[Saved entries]

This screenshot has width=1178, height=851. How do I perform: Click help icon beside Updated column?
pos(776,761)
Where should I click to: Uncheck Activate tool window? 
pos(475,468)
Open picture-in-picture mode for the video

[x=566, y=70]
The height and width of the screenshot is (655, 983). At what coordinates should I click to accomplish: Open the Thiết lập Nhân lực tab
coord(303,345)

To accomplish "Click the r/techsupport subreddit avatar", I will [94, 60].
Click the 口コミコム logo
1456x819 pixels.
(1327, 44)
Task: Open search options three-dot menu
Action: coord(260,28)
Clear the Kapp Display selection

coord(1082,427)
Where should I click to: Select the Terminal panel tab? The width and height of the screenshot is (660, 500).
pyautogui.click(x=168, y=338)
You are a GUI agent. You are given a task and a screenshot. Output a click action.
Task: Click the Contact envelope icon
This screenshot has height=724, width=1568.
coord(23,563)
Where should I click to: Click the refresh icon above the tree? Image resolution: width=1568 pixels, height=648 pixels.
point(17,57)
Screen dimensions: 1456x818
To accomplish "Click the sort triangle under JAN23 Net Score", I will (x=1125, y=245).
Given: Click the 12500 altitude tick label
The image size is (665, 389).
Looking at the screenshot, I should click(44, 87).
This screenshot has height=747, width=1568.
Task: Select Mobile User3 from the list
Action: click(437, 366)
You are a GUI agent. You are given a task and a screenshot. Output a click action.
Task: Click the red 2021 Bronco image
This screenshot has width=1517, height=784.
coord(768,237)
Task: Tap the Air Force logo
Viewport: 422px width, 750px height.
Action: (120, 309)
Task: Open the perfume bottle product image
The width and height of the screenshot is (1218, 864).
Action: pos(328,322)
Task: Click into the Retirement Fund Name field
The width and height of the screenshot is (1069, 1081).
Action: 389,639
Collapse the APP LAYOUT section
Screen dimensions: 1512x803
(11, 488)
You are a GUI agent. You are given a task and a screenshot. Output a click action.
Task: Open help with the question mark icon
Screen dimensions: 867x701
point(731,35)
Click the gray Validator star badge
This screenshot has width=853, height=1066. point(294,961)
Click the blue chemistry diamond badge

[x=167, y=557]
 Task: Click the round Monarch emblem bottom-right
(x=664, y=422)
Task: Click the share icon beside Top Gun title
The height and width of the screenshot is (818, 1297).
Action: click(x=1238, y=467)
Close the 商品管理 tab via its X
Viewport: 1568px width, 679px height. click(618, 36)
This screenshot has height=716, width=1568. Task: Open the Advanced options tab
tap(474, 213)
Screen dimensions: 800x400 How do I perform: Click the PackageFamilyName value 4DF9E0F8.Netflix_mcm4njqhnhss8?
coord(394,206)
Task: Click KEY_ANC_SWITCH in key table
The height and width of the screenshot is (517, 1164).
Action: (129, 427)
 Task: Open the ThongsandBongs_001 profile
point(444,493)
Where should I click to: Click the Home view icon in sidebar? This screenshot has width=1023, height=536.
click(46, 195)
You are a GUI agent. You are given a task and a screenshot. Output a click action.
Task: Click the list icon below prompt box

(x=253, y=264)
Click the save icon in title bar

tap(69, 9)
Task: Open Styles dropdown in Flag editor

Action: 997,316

**YOUR ASSIGNMENT:** Restate the data exactly, keeping every line intact.

**RESULT:**
This screenshot has width=1178, height=851. How do I perform: Click help icon beside Updated column?
pos(776,761)
Where should I click to: Uncheck Activate tool window? 
pos(475,468)
Open picture-in-picture mode for the video

[x=566, y=70]
The height and width of the screenshot is (655, 983). At what coordinates should I click to accomplish: Open the Thiết lập Nhân lực tab
coord(303,345)

To accomplish "Click the r/techsupport subreddit avatar", I will [94, 60].
Click the 口コミコム logo
1456x819 pixels.
(1327, 44)
Task: Open search options three-dot menu
Action: coord(260,28)
Clear the Kapp Display selection

coord(1082,427)
Where should I click to: Select the Terminal panel tab? The width and height of the screenshot is (660, 500).
pyautogui.click(x=168, y=338)
You are a GUI agent. You are given a task and a screenshot. Output a click action.
Task: Click the Contact envelope icon
This screenshot has height=724, width=1568.
coord(23,563)
Where should I click to: Click the refresh icon above the tree? Image resolution: width=1568 pixels, height=648 pixels.
point(17,57)
Screen dimensions: 1456x818
To accomplish "Click the sort triangle under JAN23 Net Score", I will (x=1125, y=245).
Given: Click the 12500 altitude tick label
The image size is (665, 389).
Looking at the screenshot, I should click(44, 87).
This screenshot has height=747, width=1568.
Task: Select Mobile User3 from the list
Action: click(437, 366)
You are a GUI agent. You are given a task and a screenshot. Output a click action.
Task: Click the red 2021 Bronco image
This screenshot has width=1517, height=784.
coord(768,237)
Task: Tap the Air Force logo
Viewport: 422px width, 750px height.
Action: (120, 309)
Task: Open the perfume bottle product image
The width and height of the screenshot is (1218, 864).
Action: pos(328,322)
Task: Click into the Retirement Fund Name field
The width and height of the screenshot is (1069, 1081).
Action: 389,639
Collapse the APP LAYOUT section
Screen dimensions: 1512x803
(11, 488)
You are a GUI agent. You are given a task and a screenshot. Output a click action.
Task: Open help with the question mark icon
Screen dimensions: 867x701
point(731,35)
Click the gray Validator star badge
This screenshot has width=853, height=1066. point(294,961)
Click the blue chemistry diamond badge

[x=167, y=557]
 Task: Click the round Monarch emblem bottom-right
(x=664, y=422)
Task: Click the share icon beside Top Gun title
The height and width of the screenshot is (818, 1297).
Action: click(x=1238, y=467)
Close the 商品管理 tab via its X
Viewport: 1568px width, 679px height. click(618, 36)
This screenshot has height=716, width=1568. Task: Open the Advanced options tab
tap(474, 213)
Screen dimensions: 800x400 How do I perform: Click the PackageFamilyName value 4DF9E0F8.Netflix_mcm4njqhnhss8?
coord(394,206)
Task: Click KEY_ANC_SWITCH in key table
The height and width of the screenshot is (517, 1164).
Action: (129, 427)
 Task: Open the ThongsandBongs_001 profile
point(444,493)
Where should I click to: Click the Home view icon in sidebar? This screenshot has width=1023, height=536.
click(46, 195)
You are a GUI agent. You are given a task and a screenshot. Output a click action.
Task: Click the list icon below prompt box

(x=253, y=264)
Click the save icon in title bar

tap(69, 9)
Task: Open Styles dropdown in Flag editor

Action: 997,316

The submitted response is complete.